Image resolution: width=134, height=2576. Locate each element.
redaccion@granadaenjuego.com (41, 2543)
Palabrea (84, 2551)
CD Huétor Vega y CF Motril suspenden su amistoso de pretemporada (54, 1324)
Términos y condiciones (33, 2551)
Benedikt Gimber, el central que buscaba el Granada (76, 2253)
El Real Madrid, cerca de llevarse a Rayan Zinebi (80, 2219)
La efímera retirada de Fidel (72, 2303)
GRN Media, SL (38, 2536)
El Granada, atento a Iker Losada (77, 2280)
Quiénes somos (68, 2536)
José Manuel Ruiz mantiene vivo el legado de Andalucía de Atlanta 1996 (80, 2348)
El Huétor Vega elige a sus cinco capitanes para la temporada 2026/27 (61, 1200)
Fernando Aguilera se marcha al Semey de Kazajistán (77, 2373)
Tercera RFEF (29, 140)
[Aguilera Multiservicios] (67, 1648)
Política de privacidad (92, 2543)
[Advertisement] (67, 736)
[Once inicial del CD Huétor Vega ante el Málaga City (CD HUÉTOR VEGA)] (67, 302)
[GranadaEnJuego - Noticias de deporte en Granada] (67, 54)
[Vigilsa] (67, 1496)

The task:
Please print the records above exactly from their first line. End with the line containing "El Real Madrid, cerca", and include it.

Solution to this exercise:
Image resolution: width=134, height=2576. Locate each element.
redaccion@granadaenjuego.com (41, 2543)
Palabrea (84, 2551)
CD Huétor Vega y CF Motril suspenden su amistoso de pretemporada (54, 1324)
Términos y condiciones (33, 2551)
Benedikt Gimber, el central que buscaba el Granada (76, 2253)
El Real Madrid, cerca de llevarse a Rayan Zinebi (80, 2219)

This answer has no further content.